The Lord's message to the Mormons, and the Mormons' message to their neighbors, conflicted with the core values of the American Republic. In this conundrum we see the root cause of the animosity directed against them wherever they settled. While other strange religions lived in peace with their neighbors, the Latter-day Saints did not. It wasn't that they were peculiar, chosen, insular and impolite; it was that they were political and theocratic, an unfortunate authoritarian presence on a republican landscape. "And now ... concerning the laws of the land, it is my will that my people should observe to do all things whatsoever I command them." "[Y]e shall live by every word which proceedeth forth out of the mouth of God." Smith spoke for God: "[T]hou shalt give heed unto all his words, and commandments, which he shall give unto you, as he receiveth them, walking in all holiness before me: For his word ye shall receive, as if from my own mouth, in all patience and faith."
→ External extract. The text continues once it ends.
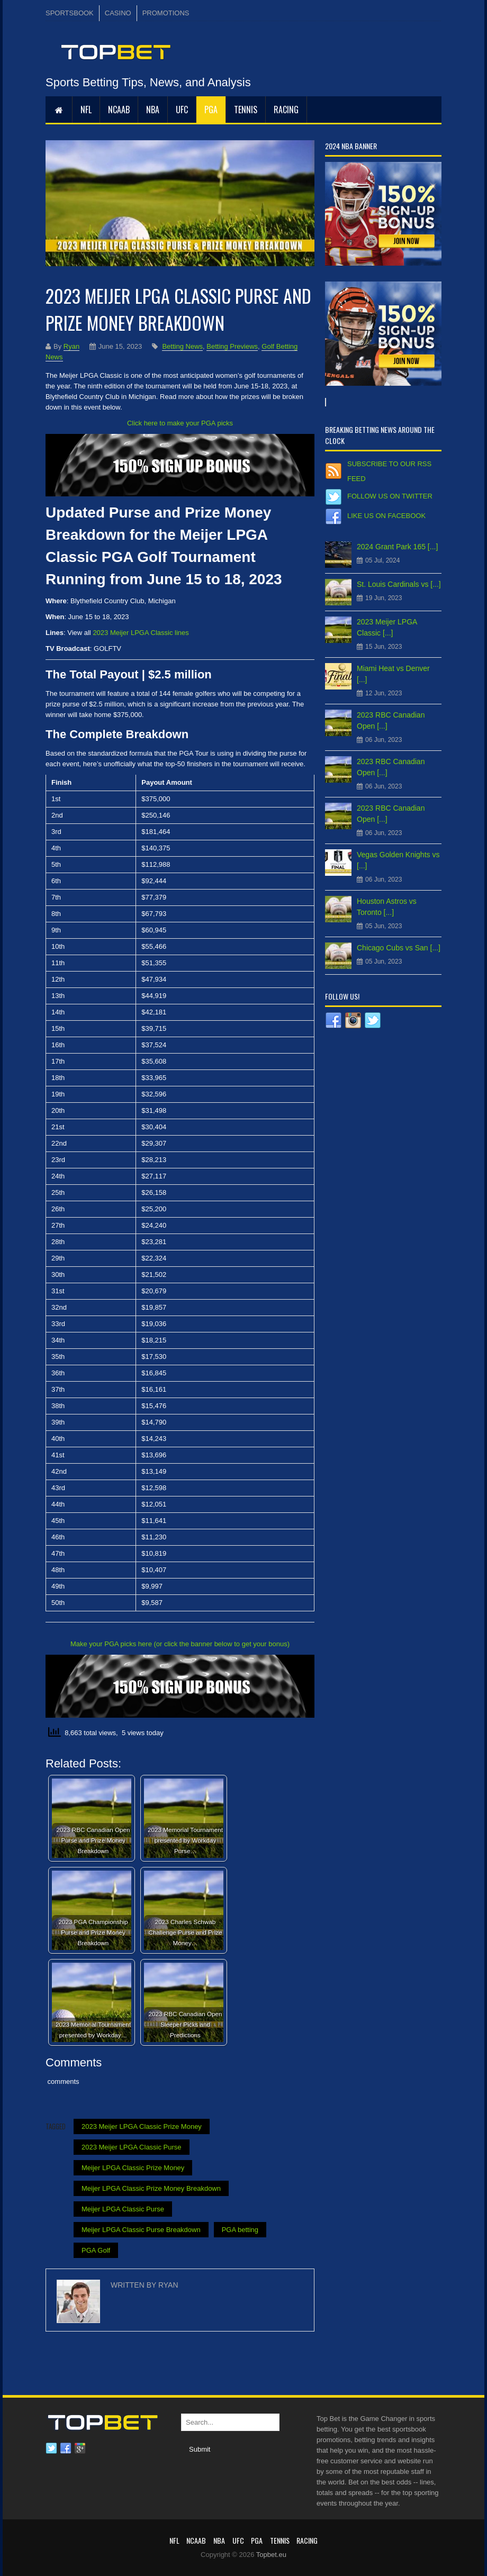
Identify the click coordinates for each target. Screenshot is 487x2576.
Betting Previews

"However much early Mormons felt they were being persecuted for righteousness's sake, their cultural deafness meant they were hardly innocent victims of the violence they provoked in Missouri and later in Illinois." "When it came time to steal hogs and pillage farmsteads, the Mormons usually gave as good as they got." (Aird, Nichols, Bagley). The Church was new to the hemisphere when it quickly became a political-temporal entity declaring civil sovereignty, a law unto itself, a renegade force governed by God and his prophet indifferent to the authority of the magistrate.
Joseph Smith, an ungovernable messenger, took liberties with his followers, and with the wives and daughters of his followers. He didn't tell the truth and lived above the law. The Latter-day Saints and their republican neighbors were trains on different tracks. When religion becomes political, when it posits spiritual sovereignty in a secular marketplace, it is subject to a different set of restraints.